– Передай ей вот что, – говорит Бентон, делая ударение на «ей», чтобы показать – речь идет о Скарпетте. – Ее преемник, если можно так выразиться… – он не хочет произносить имя доктора Маркуса, не хочет как-то его обозначать, не хочет даже думать о том, что кто-то, тем более такой червяк, как Джоэль Маркус, сменил Кей, – личность интересная. Когда она будет здесь, – добавляет он, – я обо всем поговорю с ней лично. А пока будьте очень, крайне осторожны.
– Что значит – «когда она будет здесь»? Она вполне может и застрять тут на какое-то время.
– Ей нужно позвонить мне.
– Крайне осторожны? – бормочет Марино. – Так и знал, что ты скажешь что-нибудь в этом роде.

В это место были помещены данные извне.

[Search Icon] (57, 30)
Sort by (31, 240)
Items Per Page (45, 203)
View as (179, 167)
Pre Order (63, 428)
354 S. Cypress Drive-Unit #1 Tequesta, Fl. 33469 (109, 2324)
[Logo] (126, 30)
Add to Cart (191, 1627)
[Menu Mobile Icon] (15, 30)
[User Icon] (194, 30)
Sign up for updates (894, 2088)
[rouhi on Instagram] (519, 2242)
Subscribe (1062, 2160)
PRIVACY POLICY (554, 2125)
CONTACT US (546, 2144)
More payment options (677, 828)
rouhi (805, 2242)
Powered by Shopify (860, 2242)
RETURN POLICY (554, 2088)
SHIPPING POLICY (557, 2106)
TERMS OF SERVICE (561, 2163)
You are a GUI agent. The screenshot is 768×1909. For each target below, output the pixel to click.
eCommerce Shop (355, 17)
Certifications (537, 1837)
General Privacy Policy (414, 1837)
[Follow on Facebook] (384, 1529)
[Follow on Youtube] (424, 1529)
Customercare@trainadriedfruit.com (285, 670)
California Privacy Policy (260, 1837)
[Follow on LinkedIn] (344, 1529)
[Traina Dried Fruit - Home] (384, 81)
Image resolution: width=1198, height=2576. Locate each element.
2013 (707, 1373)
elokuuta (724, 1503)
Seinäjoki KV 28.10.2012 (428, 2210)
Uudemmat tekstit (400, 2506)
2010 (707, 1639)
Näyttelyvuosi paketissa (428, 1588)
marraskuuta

– Пока она там, будь с ней рядом.
– Ха!
– Оставайся с ней, понятно?
– Ей это не понравится.
Бентон смотрит на крутые заснеженные склоны, на всю эту красоту, созданную суровыми, обжигающими ветрами и грубой силой ледников. Деревья – щетина на ликах гор, окружающих бывший шахтерский городишко подобно краям чаши. На востоке, далеко, за хребтом, на пронзительно-голубое небо наплывают серые тучи. К вечеру, наверное, опять пойдет снег.
– Да ей никогда не нравится.
– Сказала, что у тебя какое-то дело.
– Верно. – Обсуждать это Бентон не хочет.
– Жаль, жаль. Быть в Аспене и вот так… У тебя дело. У нее теперь тоже. И что? Останешься там и будешь работать, так?
– Пока да.
– Должно быть, что-то серьезное, если ты занимаешься им в отпуске да еще в Аспене, – закидывает удочку Марино.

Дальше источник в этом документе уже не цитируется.